§ Task objective: The lines to extract begin at the line that contains "Instruction: Click the" and run through the last line of the listing; reproduce them exactly, minus any pictures.

§ Data records:

Content starts

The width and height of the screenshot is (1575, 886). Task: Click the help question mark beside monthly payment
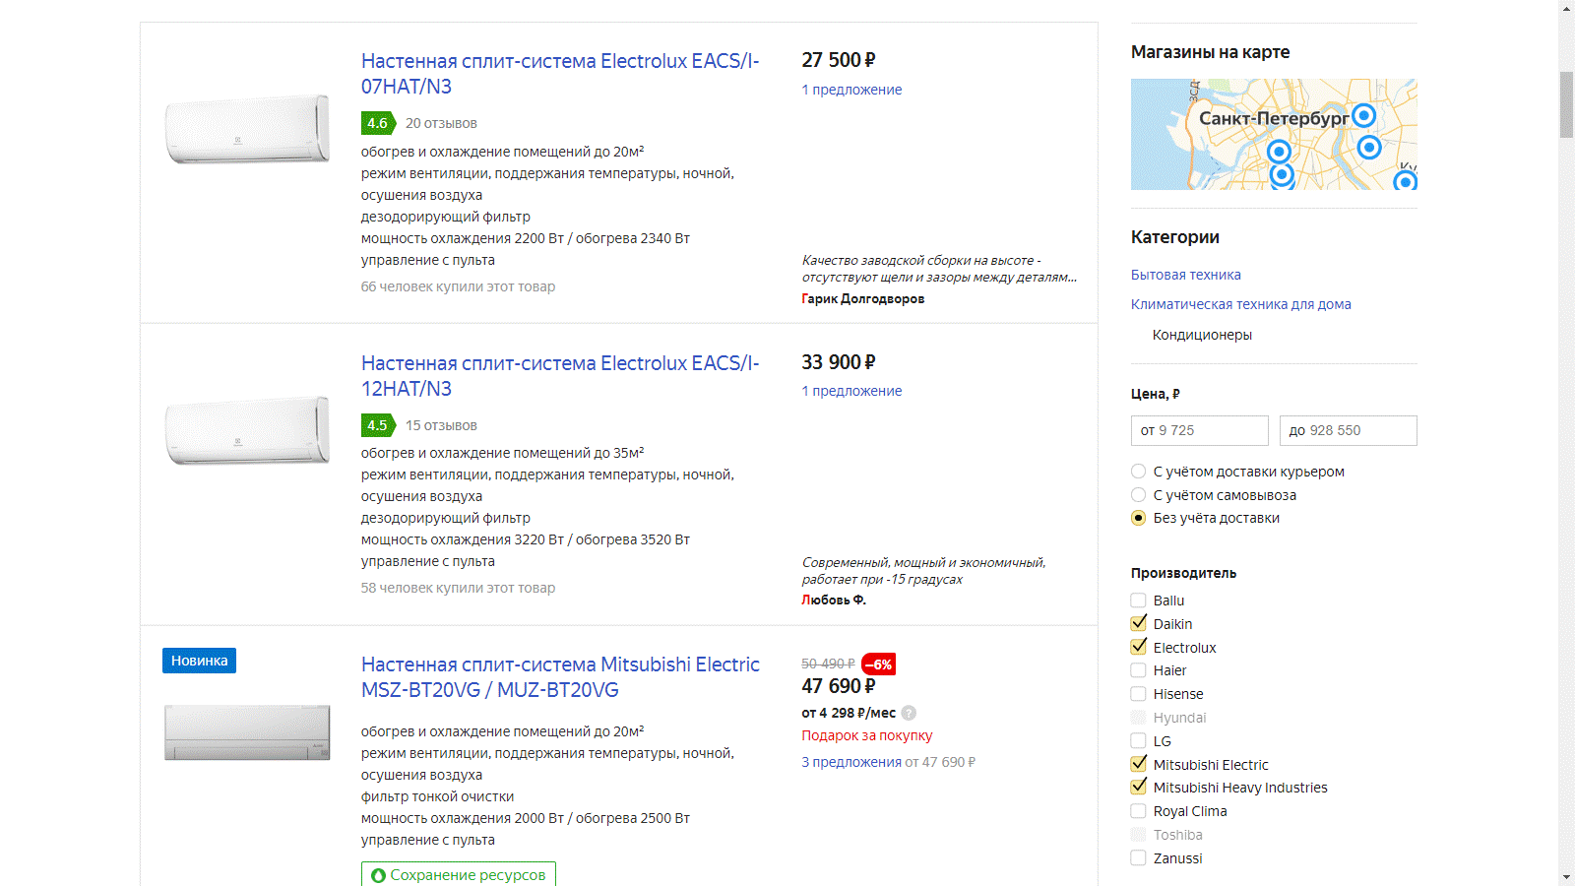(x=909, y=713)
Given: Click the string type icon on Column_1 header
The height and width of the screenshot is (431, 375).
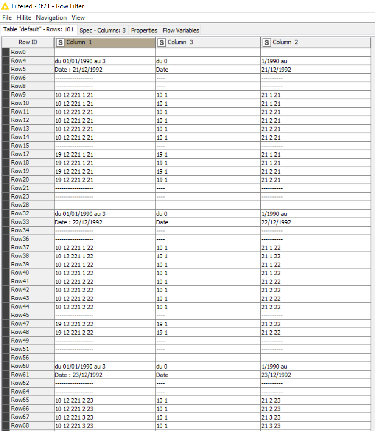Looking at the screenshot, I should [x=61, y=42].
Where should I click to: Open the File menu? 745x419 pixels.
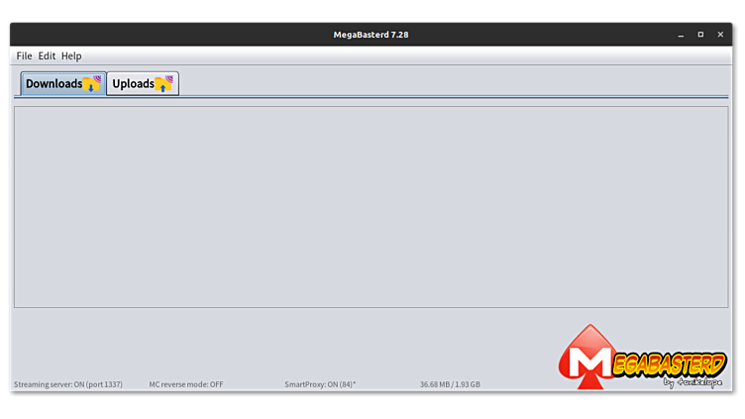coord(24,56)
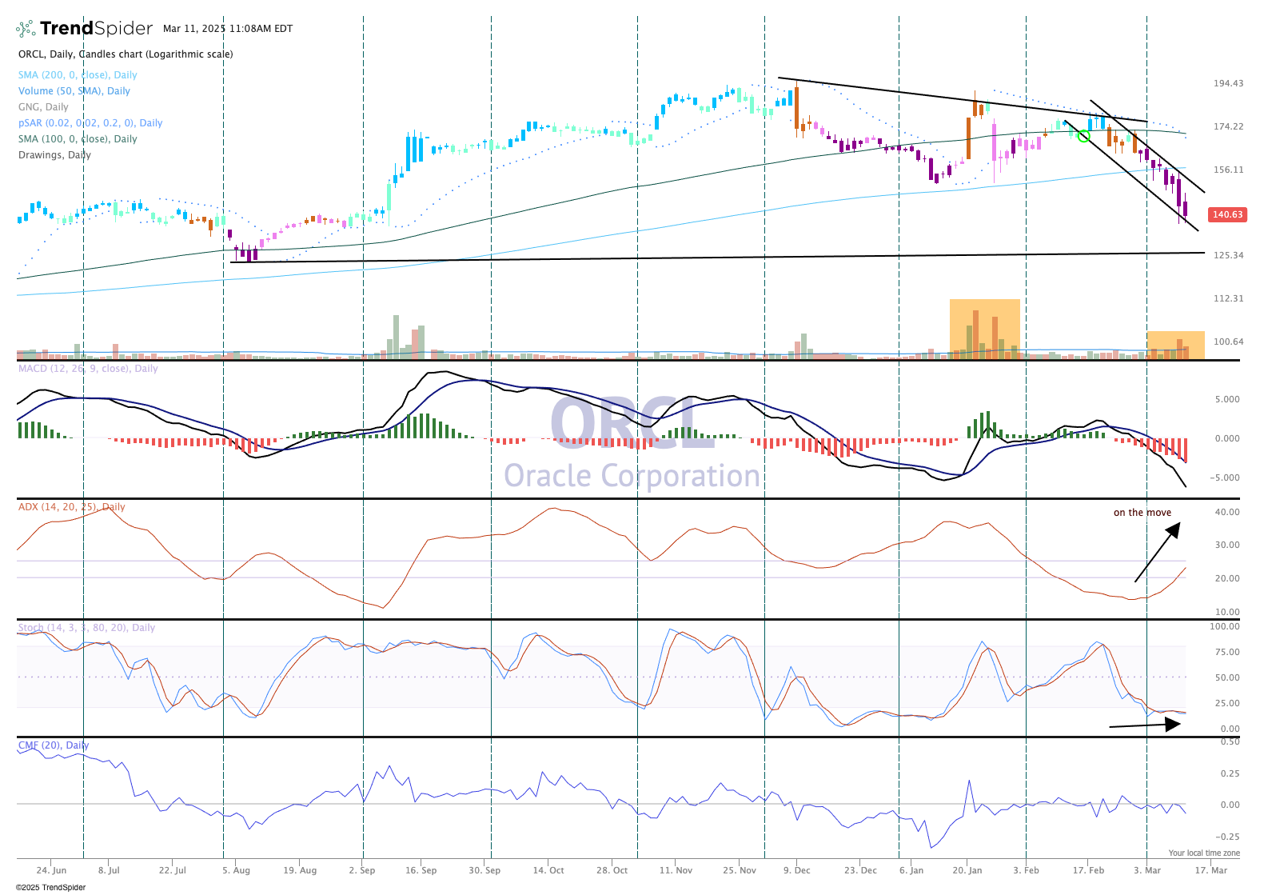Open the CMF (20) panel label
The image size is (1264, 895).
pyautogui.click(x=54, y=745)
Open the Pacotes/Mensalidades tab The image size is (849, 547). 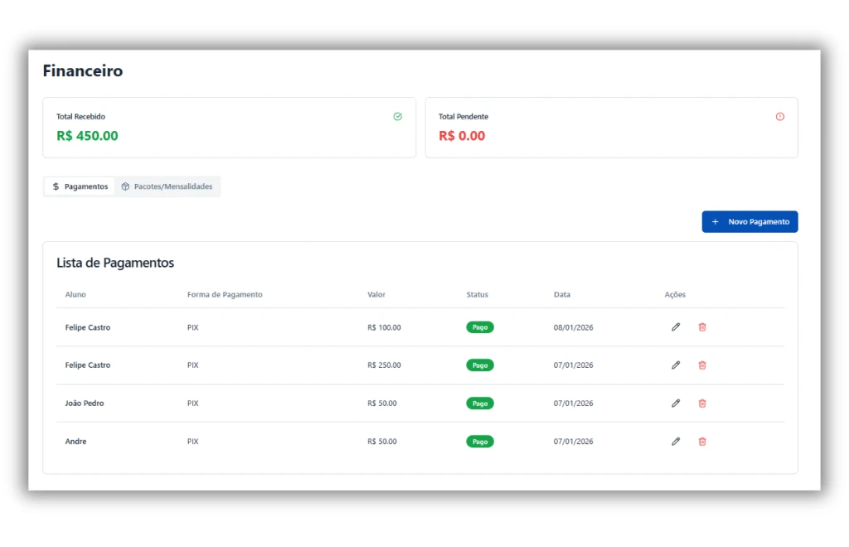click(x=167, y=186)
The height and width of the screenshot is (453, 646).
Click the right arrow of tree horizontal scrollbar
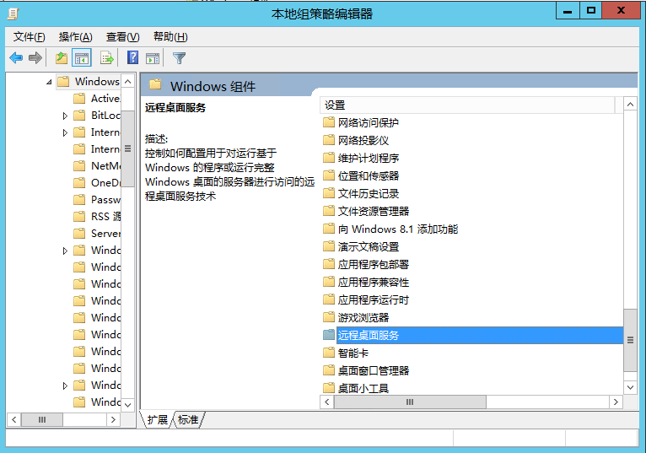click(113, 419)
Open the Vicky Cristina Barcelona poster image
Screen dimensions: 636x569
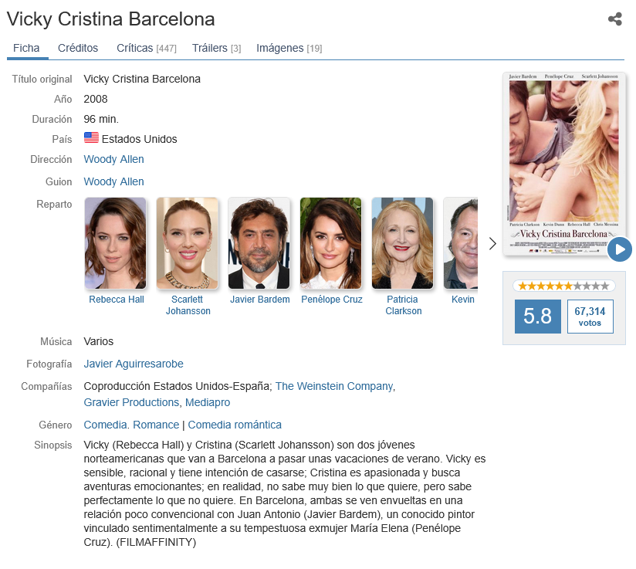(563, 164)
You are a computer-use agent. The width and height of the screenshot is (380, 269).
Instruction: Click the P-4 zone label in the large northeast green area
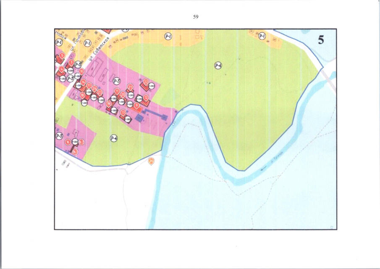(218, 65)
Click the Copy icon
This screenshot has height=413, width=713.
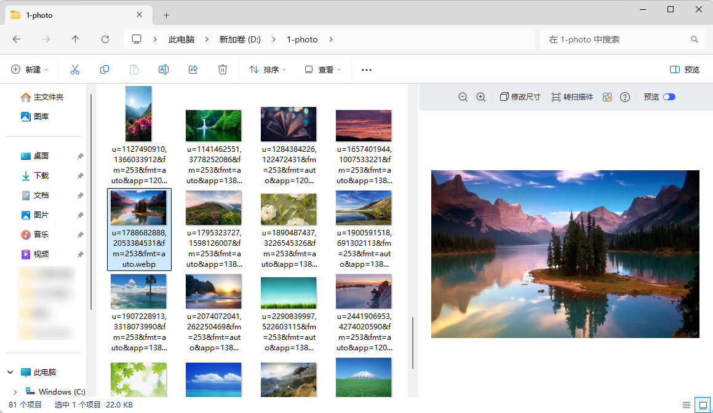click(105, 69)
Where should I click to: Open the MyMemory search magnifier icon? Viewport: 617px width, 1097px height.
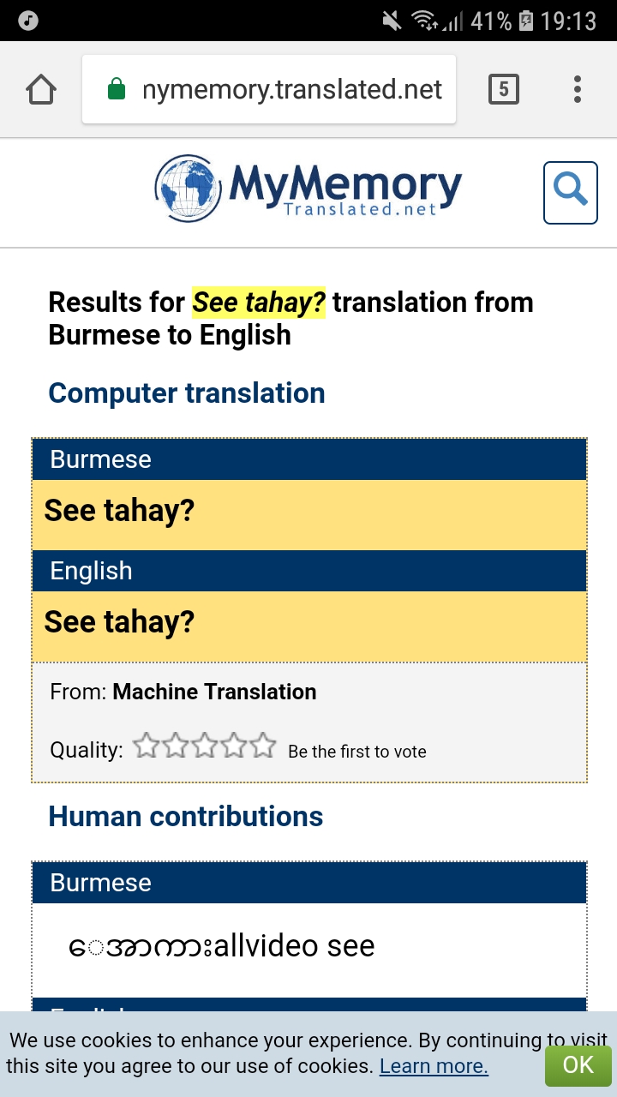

Content ends

§ Answer to this problem:
Instruction: Click the P-4 zone label in the large northeast green area
(218, 65)
Click the Copy icon
This screenshot has height=413, width=713.
click(105, 69)
Where should I click to: Open the MyMemory search magnifier icon? Viewport: 617px width, 1097px height.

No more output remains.